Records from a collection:
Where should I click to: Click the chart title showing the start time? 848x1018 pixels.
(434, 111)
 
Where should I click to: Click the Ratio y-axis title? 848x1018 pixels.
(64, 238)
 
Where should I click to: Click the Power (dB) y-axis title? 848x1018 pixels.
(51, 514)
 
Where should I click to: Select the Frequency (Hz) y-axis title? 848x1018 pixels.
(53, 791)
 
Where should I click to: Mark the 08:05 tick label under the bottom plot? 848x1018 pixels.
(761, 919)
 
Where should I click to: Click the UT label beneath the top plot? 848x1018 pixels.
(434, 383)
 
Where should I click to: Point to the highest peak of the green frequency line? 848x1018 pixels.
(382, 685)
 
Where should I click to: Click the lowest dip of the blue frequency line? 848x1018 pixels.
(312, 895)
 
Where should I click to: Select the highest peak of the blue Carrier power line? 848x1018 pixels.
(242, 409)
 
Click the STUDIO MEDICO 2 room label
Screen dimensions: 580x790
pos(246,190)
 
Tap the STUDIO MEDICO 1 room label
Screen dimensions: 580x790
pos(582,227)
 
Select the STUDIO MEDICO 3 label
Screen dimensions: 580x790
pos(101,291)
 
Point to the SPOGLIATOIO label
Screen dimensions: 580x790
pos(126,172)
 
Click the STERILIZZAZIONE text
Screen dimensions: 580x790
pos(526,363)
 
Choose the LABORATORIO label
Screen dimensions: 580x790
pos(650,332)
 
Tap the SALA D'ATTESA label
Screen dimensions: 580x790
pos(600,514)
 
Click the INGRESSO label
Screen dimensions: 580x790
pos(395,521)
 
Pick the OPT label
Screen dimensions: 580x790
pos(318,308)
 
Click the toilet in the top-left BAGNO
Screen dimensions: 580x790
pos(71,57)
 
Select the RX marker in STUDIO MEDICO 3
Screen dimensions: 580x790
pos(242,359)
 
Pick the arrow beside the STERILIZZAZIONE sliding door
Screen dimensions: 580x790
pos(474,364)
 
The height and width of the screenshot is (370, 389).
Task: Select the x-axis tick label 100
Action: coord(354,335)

#### [Objective]
Turn all of the data above into a numbered list, one line per item, skipping the blank lines.

#### [Task response]
1. Where should I click to: Click the chart title showing the start time? 848x1018 pixels.
2. (434, 111)
3. Where should I click to: Click the Ratio y-axis title? 848x1018 pixels.
4. (64, 238)
5. Where should I click to: Click the Power (dB) y-axis title? 848x1018 pixels.
6. (51, 514)
7. Where should I click to: Select the Frequency (Hz) y-axis title? 848x1018 pixels.
8. (53, 791)
9. Where should I click to: Mark the 08:05 tick label under the bottom plot? 848x1018 pixels.
10. (761, 919)
11. Where should I click to: Click the UT label beneath the top plot? 848x1018 pixels.
12. (434, 383)
13. Where should I click to: Point to the highest peak of the green frequency line? 848x1018 pixels.
14. (382, 685)
15. Where should I click to: Click the lowest dip of the blue frequency line? 848x1018 pixels.
16. (312, 895)
17. Where should I click to: Select the highest peak of the blue Carrier power line? 848x1018 pixels.
18. (242, 409)
19. Click the STUDIO MEDICO 2 room label
20. Screen dimensions: 580x790
21. pos(246,190)
22. Tap the STUDIO MEDICO 1 room label
23. Screen dimensions: 580x790
24. pos(582,227)
25. Select the STUDIO MEDICO 3 label
26. Screen dimensions: 580x790
27. pos(101,291)
28. Point to the SPOGLIATOIO label
29. Screen dimensions: 580x790
30. pos(126,172)
31. Click the STERILIZZAZIONE text
32. Screen dimensions: 580x790
33. pos(526,363)
34. Choose the LABORATORIO label
35. Screen dimensions: 580x790
36. pos(650,332)
37. Tap the SALA D'ATTESA label
38. Screen dimensions: 580x790
39. pos(600,514)
40. Click the INGRESSO label
41. Screen dimensions: 580x790
42. pos(395,521)
43. Pick the OPT label
44. Screen dimensions: 580x790
45. pos(318,308)
46. Click the toilet in the top-left BAGNO
47. Screen dimensions: 580x790
48. pos(71,57)
49. Select the RX marker in STUDIO MEDICO 3
50. Screen dimensions: 580x790
51. pos(242,359)
52. Pick the arrow beside the STERILIZZAZIONE sliding door
53. Screen dimensions: 580x790
54. pos(474,364)
55. The height and width of the screenshot is (370, 389).
56. Task: Select the x-axis tick label 100
57. Action: coord(354,335)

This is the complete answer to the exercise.